The Georgia Tech Research Institute (GTRI) hosted the 7th plenary of the Identity Ecosystem Steering Group (IDESG) Jan. 14-16, 2014 in support of the National Strategy for Trusted Identities in Cyberspace (NSTIC).
During the event, GTRI launched a new website on the Trustmark technology at https://trustmark.gtri.gatech.edu/. A trustmark is a rigorously defined, machine-readable statement of compliance with a specific set of technical or business/policy rules. The use of trustmarks has been pioneered by GTRI and developed with funding from the National Strategy for Trusted Identities in Cyberspace (NSTIC), a White House initiative to work collaboratively with the private sector, advocacy groups and public-sector agencies to create an “identity ecosystem” in which technologies, policies and consensus-based standards support greater choice, trust, security and privacy with online transactions.
IDESG has been established as a new organization led by the private sector in conjunction with, but independent of the federal government.
In October, GTRI was awarded an NSTIC pilot project grant. Under the grant, GTRI will develop and demonstrate a trustmark framework that facilitates cost-effective scaling of interoperable trust across multiple communities of interest within the identity ecosystem and enhances privacy through transparency and third-party validation.
Trustmarks have the potential to enable wide-scale trust and interoperability within the identity ecosystem by helping to foster transparency and widespread operational convergence on the specific requirements for each dimension of interoperability, including communication protocols and profiles, cryptographic algorithms, business-level user attributes for access control and audit purposes and various levels of policy such as privacy policies and practices.
Trustmarks can also reduce the complexity of the identity ecosystem’s trust landscape, and turn what would otherwise be a collection of poorly interconnected “federated identity siloes” into a more cohesive trust environment. In addition, trustmarks can enhance privacy within the identity ecosystem by helping communities of interest define clear, concise and rigorous privacy rules that participating agencies must follow.

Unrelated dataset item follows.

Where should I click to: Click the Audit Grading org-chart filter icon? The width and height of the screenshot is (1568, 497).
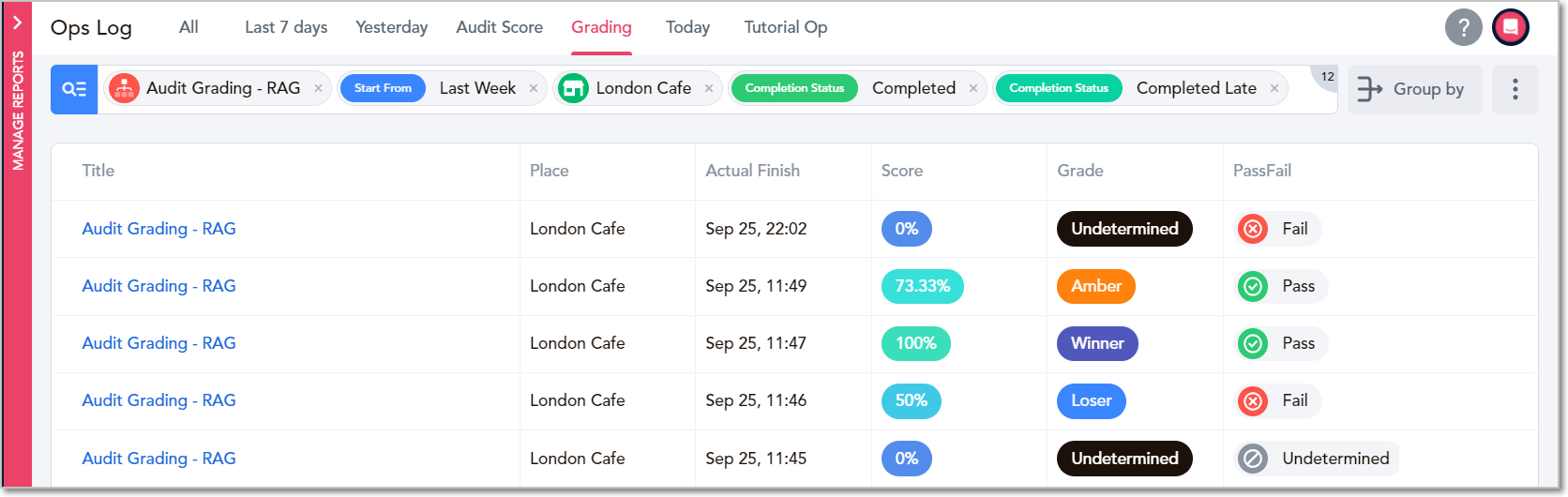point(124,88)
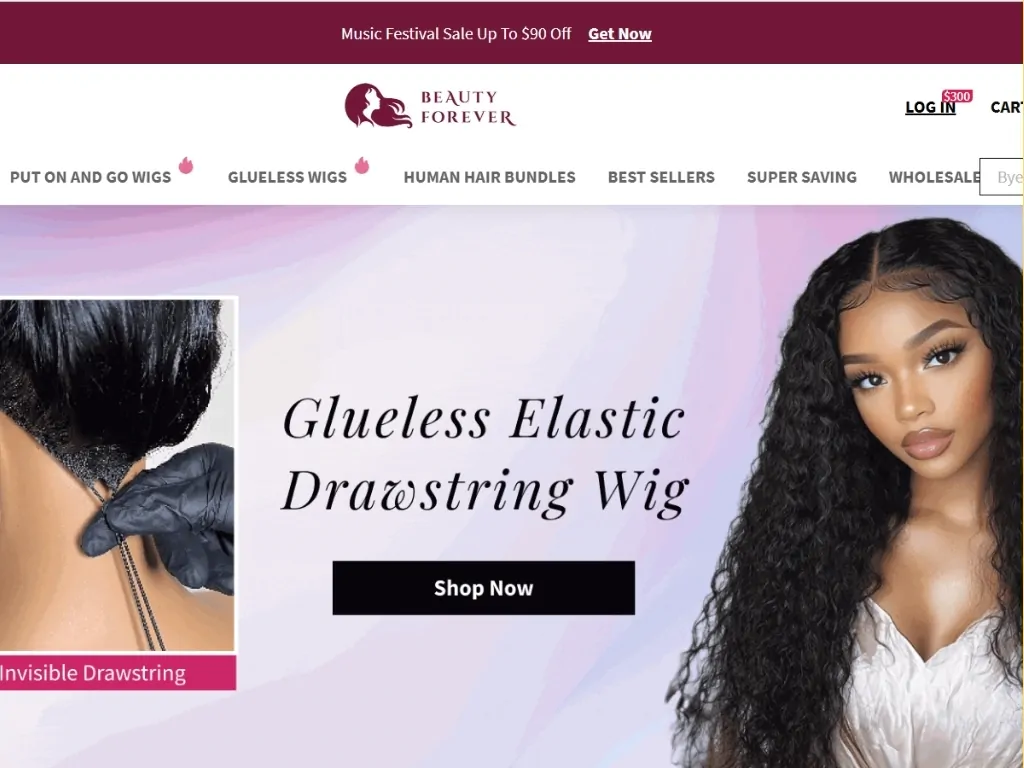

“The concept of trustmarks and a trustmark framework mean different things to different stakeholders,” said John Wandelt, principle investigator for the GTRI NSTIC trustmark pilot. “The vision of identity ecosystem where trustmarks can be broadly re-used and trusted across several communities of interest to satisfy interoperability, privacy, security and trust needs will require transparency, collaboration and sufficient engineering rigor to concretely specify.”
The new website will facilitate a common understanding of trustmarks and a trustmark framework. Artifacts resulting from the GTRI pilot project will be posted at this website along with blogs and other related information.
“The objective is to solicit comments from the IDESG, other NSTIC pilots, and the community at large while maintaining the integrity of our pilot schedule,” said Wandelt.
“Trustmarks and Trust Frameworks are a common theme across multiple pilots and discussions in the IDESG,” said Jeremy Grant, Senior Executive for the NSTIC Program Office.
“GTRI’s decision to provide visibility into their trustmark pilot artifacts and findings early on is a great example of the type of collaboration we are encouraging between NSTIC pilots and the IDESG,” said Grant. “It should contribute to accelerating substantive discussion and progress in this important area.”